Jiang's thinking/ideas/views, whatever they may be called, will in all likelihood be enshrined in the party resolutions and documents when the critical 16th Party Congress meets early next year. Already a Leading Group of the State Council has been formed for editing the selected works of Jiang Zemin, which are likely to reach the market at that time. This is all part of a well-established procedure of enshrining a Leader, as is the praise being heaped on the Three Represents by leading figures in the Party Army and from among the intellectuals. This formulation has, for instance, been described as "the latest achievement in theory innovation"; is said to have "carried forward and enriched Marxism, Mao Thought and Deng's Theory"; and can therefore serve as a guideline to the party for accomplishing its tasks in the 21st century.

A new leadership - the fourth generation of leadership - is due to be installed at the coming Party Congress, when Jiang retires on turning 75, together with almost half the present members of the powerful 22-member Politburo. The norms for the selection of the new leadership put a premium on youth, on economic expertise, on an understanding of international economic norms and rules and the functioning and operation of the market. Already party secretaries of some important provinces have been selected on this basis, all of them in their mid-50s, and of course because of their loyalty to key leaders. Broad agreement on the new leadership line-up will be made, after some manoeuvring, at the usual meeting at the seaside resort of Beitahe, scheduled to be held towards the end of July. It would not be surprising if some of the new elements find a place in the Central Committee and the Politburo. This would hasten both the re-identification and the rejuvenation of the party on the lines indicated by Jiang Zemin as the necessary adjustments the party must make to ensure its continuance in power.
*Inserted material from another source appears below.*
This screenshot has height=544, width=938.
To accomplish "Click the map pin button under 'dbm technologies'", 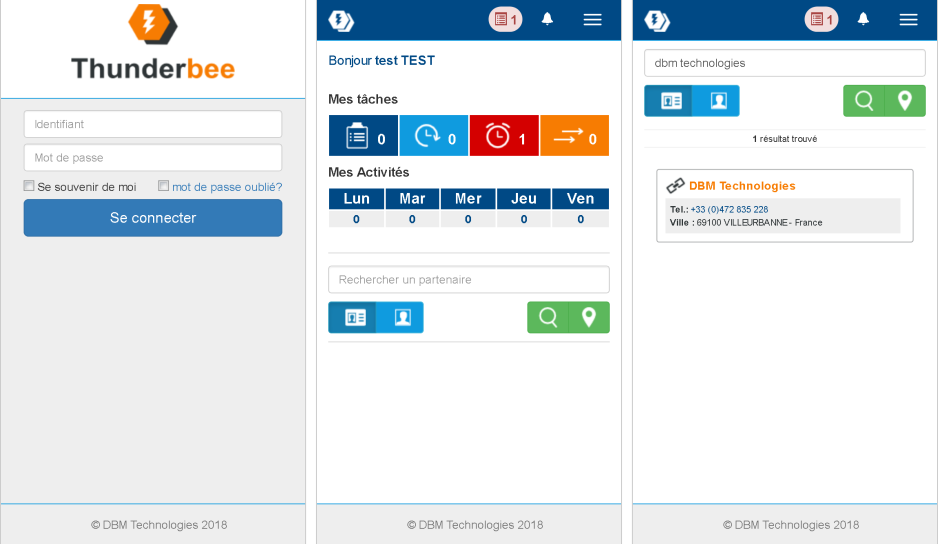I will [x=905, y=101].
It can be speculated that the party will find it difficult to bridge the increasing and fundamental gap between its label of socialism and the changing character of its membership. Sooner or later this gap will have to be bridged. Perhaps, in time, the only way to do so would be for the party to abandon the label that is already in tatters, for change from within in this direction has been the major characteristic of the party since the beginning of the Deng era. Jiang's speech in celebration of the 80th anniversary of the party incorporated every possible ideological position of the past, making the party line a potpourri of empty phrases. And, neither in China nor elsewhere in this big wide world do ideas or forces exist that could give substance to the label of socialism with or without Chinese characteristics.

If the past is any guide, the party will continue to wield power for the foreseeable future, because it takes as its principal task the completion of its ambitious modernisation programme, designed to make China a great, perhaps world power, and not the building of a true socialist society.